Vítimas de violência doméstica iniciam curso profissionalizante no Senai

Objetivo é proporcionar a independência financeira das mulheres

Vítimas de violência doméstica iniciam curso profissionalizante no Senai

Objetivo é proporcionar a independência financeira das mulheres

Por Redação com assessoria | Edição do dia 22 de novembro de 2021
Categoria: Maceió | Tags: ,,,,


Vítimas de violência doméstica poderão ampliar a chance de independência financeira. Isso porque as mulheres que são atendidas pela Casa da Mulher Alagoana iniciaram um curso de Assistente Administrativo, ofertado pelo Serviço Nacional de Aprendizagem Industrial (Senai). A ação é uma parceria entre a Prefeitura de Maceió e o Tribunal de Justiça do Estado de Alagoas (TJ/AL).

Curso foi ofertado por meio de parceria entre a Casa da Mulher, a Prefeitura e o Senai. Foto: Caio Loureiro.

As aulas acontecerão todos os dias, das 7h30 às 11h30, totalizando 160h, e serão concluídas no dia 27 de novembro. A formação contribui, ainda, com a melhoria dos níveis de competitividade das empresas alagoanas.

Leda Américo tem 51 anos, é formada em Recursos Humanos e é instrutora no Senai. “Atuo ativamente na recolocação no mercado de trabalho. Eu gosto de monstrar pra elas as escolhas que elas podem fazer, as opções que elas têm. O desafio é grande, mas busco impactar essas mulheres mostrando seu valor e tudo que elas podem alcançar através da capacitação”, colocou.

“Na maioria dos casos de violência contra as mulheres, os agressores fazem parte do ciclo social das vítimas. Para quebrar esse padrão, elas precisam ter independência. O Município compreende essa realidade e está promovendo essa capacitação justamente com esse objetivo. Essas mulheres precisam de mais iniciativas assim, que garantam sua qualidade de vida. E a gestão do prefeito JHC está completamente comprometida com elas”, garantiu a coordenadora do Gabinete de Políticas Públicas para Mulheres, Ana Paula Mendes.

Solange Ramos tem 53 anos e é uma das beneficiadas pelo curso. Ela conta que, agora, consegue ver um futuro pela frente. “Minha história começou com uma depressão, porque eu estava presa dentro da minha própria casa. Na televisão, vi a Casa da Mulher, procurei eles e, desde aquele momento, tenho conseguido mudar meu destino.
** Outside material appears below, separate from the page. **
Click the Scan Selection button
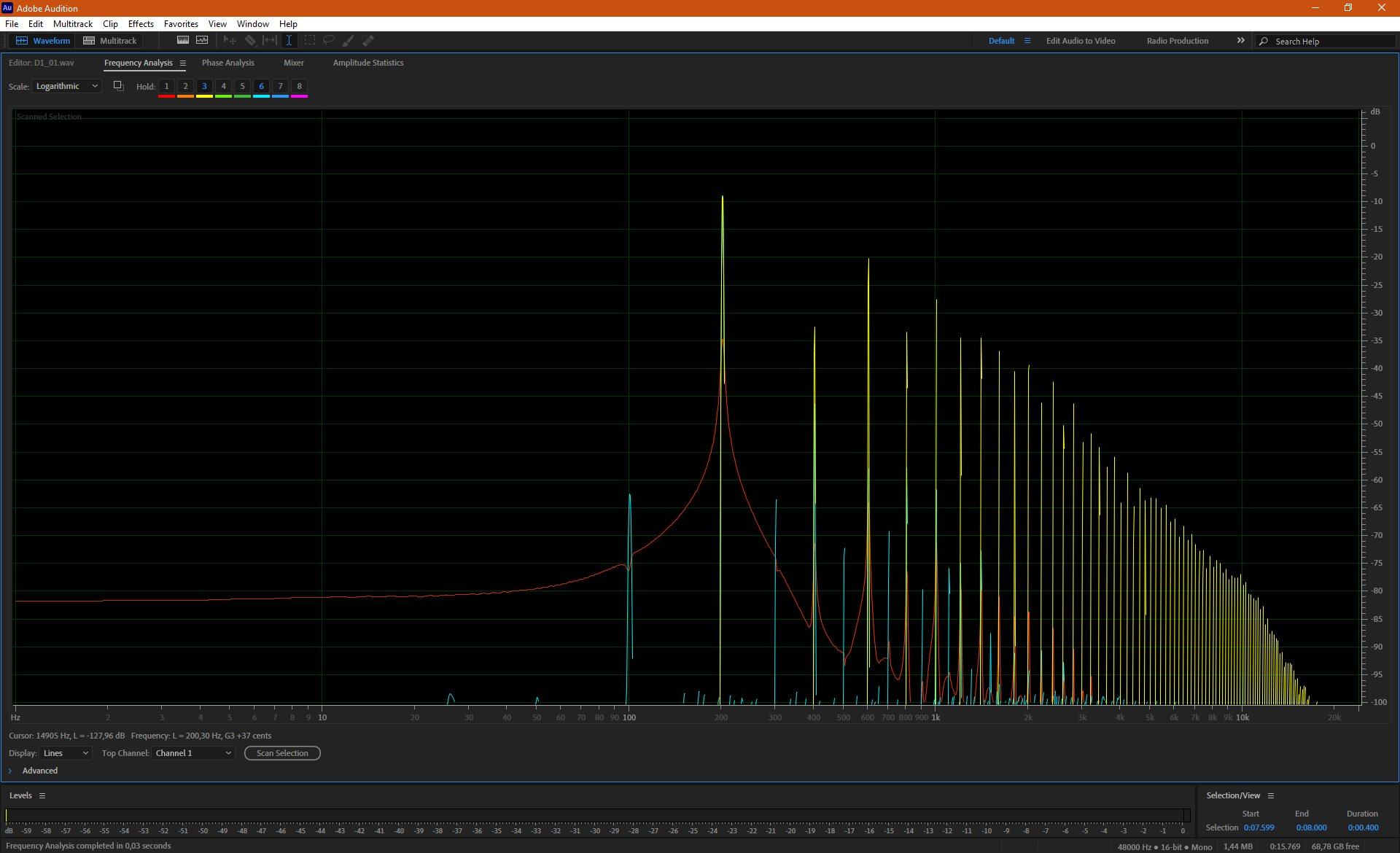 pyautogui.click(x=282, y=753)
Esse curso, sem dúvidas, vai dar independência não só para mim, mas para todas essas mulheres que estão aqui hoje”, contou.

Para a coordenadora da Casa da Mulher Alagoana, a oportunidade será um divisor de águas na vida das mulheres assistidas no prédio. “A partir do momento em que a mulher tem uma qualificação e consegue uma vaga no mercado de trabalho, há uma grande chance dela sair do ciclo de violência. Abre-se uma luz na vida dessa mulher para que ela possa se libertar”, afirma Érika Lima.
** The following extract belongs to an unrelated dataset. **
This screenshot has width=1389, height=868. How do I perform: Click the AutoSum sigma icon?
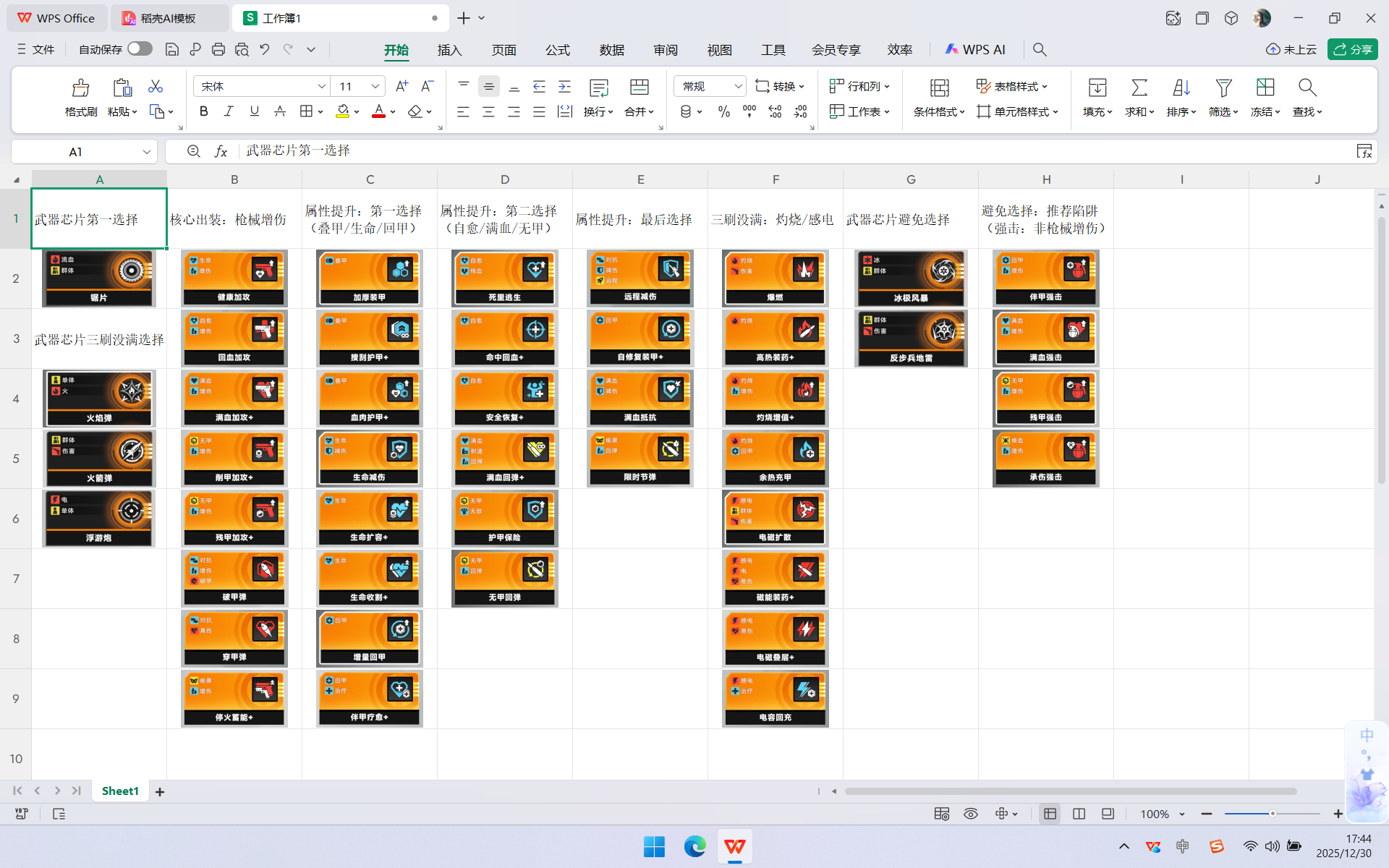(x=1139, y=88)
“Eu tinha muito medo, só vivia trancada e meu ex chegou até a me ameaçar de morte. Um dia, criei coragem e saí em busca de meios pra sair daquela situação. Eu acredito que esse curso vai mudar minha vida, pois vai me dar coragem, força e mais autoestima através da autonomia financeira”, pontuou Maria Cicera da Silva, uma das mulheres presentes na capacitação.

Empregos garantidos

Em parcerias com empresas de diferentes segmentos, a Prefeitura de Maceió já garantiu a inserção de algumas das alunas no mercado de trabalho. Ao término do curso, elas ocuparão seus cargos no setor administrativo.

“Precisamos unir todos os setores no combate à violência contra a mulher. Nós já conseguimos algumas vagas, mas vamos lutar por muitas outras e ainda mais cursos, em diferentes áreas. Agora, podemos dizer que as mulheres de Maceió não estão sozinhas, pois a Prefeitura está do lado delas”, finalizou Ana Paula.

Índices da violência

Em março deste ano, um estudo do Instituto de Pesquisa Econômica Aplicada (Ipea) revelou que, dentre as vítimas de violência, 25% delas reconheceram que a perda do emprego e renda contribuíram para a concretização das agressões.

Atualmente, uma em cada quatro mulheres acima dos 16 anos afirma já ter sofrido algum tipo de agressão. Considerando um total de 4,3 milhões de mulheres, é possível afirmar que, a cada minuto, oito brasileiras foram agredidas no país.

Com a pandemia, a situação ficou ainda mais grave, pois a participação de mulheres no mercado de trabalho chegou ao nível mais baixo desde 1990. A crise retirou 45,8% mulheres dos seus cargos somente no primeiro trimestre deste ano.